Female hormonal exposures and risk of rheumatoid arthritis in the French E3N-EPIC cohort study.

Rheumatology (Oxford) 2021 Feb 6. Epub 2021 Feb 6.

Rheumatology Department, Assistance Publique-Hôpitaux de Paris (AP-HP), AP-HP. Université Paris-Saclay-Hôpital Bicêtre, France, Paris.

Objective: To assess the relationships between female hormonal exposures and risk of rheumatoid arthritis (RA), in a prospective cohort of French women.

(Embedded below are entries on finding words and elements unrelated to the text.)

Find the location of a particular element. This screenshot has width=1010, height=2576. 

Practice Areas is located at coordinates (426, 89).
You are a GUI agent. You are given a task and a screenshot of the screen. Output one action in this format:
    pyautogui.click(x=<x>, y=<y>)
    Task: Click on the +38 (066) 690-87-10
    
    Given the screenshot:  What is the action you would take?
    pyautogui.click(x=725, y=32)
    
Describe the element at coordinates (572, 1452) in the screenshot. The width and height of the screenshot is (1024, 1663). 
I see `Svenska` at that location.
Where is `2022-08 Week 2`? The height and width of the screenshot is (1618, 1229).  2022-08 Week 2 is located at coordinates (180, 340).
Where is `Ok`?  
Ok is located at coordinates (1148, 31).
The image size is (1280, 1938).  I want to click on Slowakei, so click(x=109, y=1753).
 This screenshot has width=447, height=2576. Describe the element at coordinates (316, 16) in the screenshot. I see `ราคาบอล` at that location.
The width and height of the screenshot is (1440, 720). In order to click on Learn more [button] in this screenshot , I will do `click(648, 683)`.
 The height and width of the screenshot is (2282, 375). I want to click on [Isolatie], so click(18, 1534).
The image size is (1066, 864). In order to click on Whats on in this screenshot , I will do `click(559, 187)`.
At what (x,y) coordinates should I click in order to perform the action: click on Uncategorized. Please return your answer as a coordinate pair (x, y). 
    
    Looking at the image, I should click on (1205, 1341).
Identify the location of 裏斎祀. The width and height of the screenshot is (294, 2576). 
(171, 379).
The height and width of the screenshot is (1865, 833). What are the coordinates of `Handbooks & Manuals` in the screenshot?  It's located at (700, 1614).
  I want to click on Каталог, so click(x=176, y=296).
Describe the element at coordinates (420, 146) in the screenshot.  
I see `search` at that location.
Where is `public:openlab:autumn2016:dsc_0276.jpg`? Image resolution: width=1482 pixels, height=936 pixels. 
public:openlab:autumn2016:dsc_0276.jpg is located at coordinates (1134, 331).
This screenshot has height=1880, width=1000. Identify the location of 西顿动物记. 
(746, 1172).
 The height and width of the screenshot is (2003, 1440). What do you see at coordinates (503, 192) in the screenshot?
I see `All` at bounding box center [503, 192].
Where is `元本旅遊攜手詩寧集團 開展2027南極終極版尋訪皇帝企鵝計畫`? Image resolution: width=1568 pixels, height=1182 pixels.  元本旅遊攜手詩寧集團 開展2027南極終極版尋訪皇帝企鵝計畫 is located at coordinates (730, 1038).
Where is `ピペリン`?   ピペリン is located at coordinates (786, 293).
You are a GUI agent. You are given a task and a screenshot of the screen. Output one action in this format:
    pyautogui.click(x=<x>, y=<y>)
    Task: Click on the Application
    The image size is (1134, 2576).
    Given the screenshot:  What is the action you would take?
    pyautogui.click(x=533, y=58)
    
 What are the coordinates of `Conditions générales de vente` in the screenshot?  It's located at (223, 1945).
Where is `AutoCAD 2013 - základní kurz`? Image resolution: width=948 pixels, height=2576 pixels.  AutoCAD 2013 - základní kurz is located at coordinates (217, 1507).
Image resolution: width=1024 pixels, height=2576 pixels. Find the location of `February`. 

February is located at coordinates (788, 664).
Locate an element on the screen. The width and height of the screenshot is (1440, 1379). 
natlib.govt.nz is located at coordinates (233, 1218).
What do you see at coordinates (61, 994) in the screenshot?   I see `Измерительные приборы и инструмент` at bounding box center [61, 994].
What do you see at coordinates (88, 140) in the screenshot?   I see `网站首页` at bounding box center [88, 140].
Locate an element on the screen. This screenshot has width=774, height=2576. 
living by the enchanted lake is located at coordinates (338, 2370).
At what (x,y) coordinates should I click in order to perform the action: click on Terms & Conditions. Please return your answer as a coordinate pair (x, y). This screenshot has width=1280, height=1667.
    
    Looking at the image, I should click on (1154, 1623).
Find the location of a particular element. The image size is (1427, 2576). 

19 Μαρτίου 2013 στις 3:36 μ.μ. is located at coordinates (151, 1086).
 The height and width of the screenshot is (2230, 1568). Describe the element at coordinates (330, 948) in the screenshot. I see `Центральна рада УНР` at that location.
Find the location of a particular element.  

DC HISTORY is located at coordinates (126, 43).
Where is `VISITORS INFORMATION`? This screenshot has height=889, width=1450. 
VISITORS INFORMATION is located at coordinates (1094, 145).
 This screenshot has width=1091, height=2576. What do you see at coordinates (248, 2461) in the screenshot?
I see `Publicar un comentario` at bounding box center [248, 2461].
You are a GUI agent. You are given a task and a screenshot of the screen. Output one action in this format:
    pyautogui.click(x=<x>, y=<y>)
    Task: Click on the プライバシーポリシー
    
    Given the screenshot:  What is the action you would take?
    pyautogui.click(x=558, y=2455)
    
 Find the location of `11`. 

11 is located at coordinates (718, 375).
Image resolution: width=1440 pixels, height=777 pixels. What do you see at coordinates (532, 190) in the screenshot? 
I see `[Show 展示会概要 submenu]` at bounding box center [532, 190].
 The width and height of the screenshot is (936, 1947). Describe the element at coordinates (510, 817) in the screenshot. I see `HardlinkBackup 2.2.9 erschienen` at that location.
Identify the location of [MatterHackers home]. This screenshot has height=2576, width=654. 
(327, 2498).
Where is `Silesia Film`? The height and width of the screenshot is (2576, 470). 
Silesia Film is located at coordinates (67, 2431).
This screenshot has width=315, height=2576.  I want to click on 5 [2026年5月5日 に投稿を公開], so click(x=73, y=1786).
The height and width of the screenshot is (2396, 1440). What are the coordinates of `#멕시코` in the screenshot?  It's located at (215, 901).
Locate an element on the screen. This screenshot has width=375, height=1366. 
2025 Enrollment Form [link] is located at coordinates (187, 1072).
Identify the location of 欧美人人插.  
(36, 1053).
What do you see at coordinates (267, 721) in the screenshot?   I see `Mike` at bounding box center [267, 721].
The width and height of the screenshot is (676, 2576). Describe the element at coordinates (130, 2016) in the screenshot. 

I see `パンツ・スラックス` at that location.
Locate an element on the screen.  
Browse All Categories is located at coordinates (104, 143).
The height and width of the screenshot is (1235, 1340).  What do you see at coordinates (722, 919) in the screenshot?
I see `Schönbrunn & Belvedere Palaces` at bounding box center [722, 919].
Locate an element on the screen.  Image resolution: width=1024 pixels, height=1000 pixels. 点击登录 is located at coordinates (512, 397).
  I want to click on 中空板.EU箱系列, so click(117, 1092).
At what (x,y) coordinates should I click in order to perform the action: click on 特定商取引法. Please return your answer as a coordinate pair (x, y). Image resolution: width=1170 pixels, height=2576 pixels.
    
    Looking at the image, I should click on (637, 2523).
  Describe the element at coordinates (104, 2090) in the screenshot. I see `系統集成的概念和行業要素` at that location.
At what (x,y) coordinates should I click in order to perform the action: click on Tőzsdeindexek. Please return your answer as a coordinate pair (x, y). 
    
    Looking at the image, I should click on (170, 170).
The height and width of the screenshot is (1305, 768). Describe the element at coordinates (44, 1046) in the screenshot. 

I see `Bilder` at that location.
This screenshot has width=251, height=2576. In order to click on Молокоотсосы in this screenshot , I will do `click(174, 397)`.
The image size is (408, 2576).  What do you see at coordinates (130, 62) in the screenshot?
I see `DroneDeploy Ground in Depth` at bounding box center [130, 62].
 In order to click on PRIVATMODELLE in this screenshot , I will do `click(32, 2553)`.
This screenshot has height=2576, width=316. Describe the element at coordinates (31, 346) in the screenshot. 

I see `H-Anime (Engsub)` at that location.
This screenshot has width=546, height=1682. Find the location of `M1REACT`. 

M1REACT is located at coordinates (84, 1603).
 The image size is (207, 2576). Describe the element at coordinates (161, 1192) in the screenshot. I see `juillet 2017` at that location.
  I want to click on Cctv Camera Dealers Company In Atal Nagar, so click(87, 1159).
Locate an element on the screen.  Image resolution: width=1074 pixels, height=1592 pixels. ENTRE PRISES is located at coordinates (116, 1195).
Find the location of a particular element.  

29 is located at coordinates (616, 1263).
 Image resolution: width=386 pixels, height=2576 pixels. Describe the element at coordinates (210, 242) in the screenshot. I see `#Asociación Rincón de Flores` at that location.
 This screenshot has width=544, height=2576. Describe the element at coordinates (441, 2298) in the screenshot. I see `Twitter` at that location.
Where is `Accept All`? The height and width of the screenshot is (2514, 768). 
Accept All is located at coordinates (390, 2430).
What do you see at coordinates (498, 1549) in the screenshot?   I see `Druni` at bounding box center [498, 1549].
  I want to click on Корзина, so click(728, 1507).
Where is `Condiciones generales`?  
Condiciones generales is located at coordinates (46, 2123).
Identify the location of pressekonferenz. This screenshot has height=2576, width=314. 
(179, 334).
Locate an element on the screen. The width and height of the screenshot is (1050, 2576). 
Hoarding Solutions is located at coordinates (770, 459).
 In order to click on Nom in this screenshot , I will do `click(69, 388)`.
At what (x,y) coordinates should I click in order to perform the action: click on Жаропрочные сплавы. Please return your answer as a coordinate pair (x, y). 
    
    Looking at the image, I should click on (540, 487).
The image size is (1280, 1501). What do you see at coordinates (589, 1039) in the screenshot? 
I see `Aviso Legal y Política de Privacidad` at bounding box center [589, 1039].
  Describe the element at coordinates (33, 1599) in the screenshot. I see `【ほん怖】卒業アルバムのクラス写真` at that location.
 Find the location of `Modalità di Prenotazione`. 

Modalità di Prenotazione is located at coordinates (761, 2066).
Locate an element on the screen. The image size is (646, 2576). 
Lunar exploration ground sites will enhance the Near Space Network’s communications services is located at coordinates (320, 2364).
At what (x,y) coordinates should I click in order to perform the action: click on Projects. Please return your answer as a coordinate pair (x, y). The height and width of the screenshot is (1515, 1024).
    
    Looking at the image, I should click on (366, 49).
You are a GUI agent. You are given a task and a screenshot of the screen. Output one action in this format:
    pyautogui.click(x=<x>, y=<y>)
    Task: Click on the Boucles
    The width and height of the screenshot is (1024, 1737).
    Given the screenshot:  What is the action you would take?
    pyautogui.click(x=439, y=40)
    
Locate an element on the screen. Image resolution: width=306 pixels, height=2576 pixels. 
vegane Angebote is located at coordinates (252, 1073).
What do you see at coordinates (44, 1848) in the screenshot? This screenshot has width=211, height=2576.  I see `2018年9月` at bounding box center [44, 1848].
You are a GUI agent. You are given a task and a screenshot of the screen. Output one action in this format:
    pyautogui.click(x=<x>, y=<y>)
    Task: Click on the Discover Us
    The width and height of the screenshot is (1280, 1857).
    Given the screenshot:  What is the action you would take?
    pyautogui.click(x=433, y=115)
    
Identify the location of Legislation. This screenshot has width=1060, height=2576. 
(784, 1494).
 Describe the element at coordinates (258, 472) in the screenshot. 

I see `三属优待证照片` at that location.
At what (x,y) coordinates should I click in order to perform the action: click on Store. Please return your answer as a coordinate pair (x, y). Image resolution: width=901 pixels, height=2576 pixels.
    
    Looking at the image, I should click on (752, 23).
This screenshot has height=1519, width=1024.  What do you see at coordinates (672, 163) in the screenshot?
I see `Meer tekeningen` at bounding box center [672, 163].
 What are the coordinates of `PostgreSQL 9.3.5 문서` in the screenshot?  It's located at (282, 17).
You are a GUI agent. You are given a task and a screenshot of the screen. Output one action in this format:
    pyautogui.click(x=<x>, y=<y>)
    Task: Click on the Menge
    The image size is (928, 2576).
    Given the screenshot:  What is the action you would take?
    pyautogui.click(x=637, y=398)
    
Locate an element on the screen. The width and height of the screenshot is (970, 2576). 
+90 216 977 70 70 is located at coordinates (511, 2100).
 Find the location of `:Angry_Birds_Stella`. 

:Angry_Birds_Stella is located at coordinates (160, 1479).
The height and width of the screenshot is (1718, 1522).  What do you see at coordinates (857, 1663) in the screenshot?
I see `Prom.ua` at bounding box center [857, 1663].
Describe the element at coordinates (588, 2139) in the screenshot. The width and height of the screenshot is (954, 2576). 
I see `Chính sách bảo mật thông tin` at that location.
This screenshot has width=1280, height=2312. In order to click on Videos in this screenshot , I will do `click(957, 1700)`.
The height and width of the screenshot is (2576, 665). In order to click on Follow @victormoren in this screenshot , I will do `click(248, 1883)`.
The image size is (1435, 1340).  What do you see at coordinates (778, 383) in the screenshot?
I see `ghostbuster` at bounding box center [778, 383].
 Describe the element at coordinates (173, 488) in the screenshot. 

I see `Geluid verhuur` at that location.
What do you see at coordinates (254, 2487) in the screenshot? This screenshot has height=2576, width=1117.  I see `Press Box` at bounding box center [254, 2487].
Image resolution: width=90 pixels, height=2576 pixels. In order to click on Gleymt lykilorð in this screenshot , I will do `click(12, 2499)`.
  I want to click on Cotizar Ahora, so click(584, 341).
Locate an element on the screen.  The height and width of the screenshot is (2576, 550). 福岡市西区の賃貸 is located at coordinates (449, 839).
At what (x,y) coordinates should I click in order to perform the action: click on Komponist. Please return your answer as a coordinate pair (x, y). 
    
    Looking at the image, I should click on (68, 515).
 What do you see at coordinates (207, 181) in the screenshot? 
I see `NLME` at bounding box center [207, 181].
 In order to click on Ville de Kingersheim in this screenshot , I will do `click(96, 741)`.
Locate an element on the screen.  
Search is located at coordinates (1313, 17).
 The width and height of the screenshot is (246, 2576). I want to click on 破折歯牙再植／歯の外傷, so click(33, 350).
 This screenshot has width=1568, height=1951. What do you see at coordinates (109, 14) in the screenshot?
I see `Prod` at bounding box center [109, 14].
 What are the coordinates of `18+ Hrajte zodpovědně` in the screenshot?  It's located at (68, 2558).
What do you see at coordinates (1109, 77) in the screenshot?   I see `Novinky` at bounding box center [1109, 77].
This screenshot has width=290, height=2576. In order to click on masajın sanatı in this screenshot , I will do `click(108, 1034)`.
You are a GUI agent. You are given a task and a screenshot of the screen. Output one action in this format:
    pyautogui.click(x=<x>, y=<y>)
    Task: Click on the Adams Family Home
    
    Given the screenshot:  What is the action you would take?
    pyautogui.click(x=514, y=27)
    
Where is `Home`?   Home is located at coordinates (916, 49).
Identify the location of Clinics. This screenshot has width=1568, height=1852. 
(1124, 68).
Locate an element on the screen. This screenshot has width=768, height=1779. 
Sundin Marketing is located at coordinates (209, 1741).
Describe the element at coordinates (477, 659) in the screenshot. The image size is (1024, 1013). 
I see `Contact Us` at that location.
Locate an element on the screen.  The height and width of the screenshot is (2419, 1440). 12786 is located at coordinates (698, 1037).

Methods: E3N is an on-going French prospective cohort that included 98 995 women aged 40-65 years in 1990. Every 2-3 years, women completed mailed questionnaires on their lifestyles, reproductive factors, and health conditions. Cox proportional-hazards regression models were used to determine factors associated with risk of incident RA, with age as the time scale, adjusted for known risk factors of RA, and considering endogenous and exogenous hormonal factors. Hazard ratios (HRs) and 95% confidence intervals (CIs) were estimated. Effect modification by smoking history was investigated.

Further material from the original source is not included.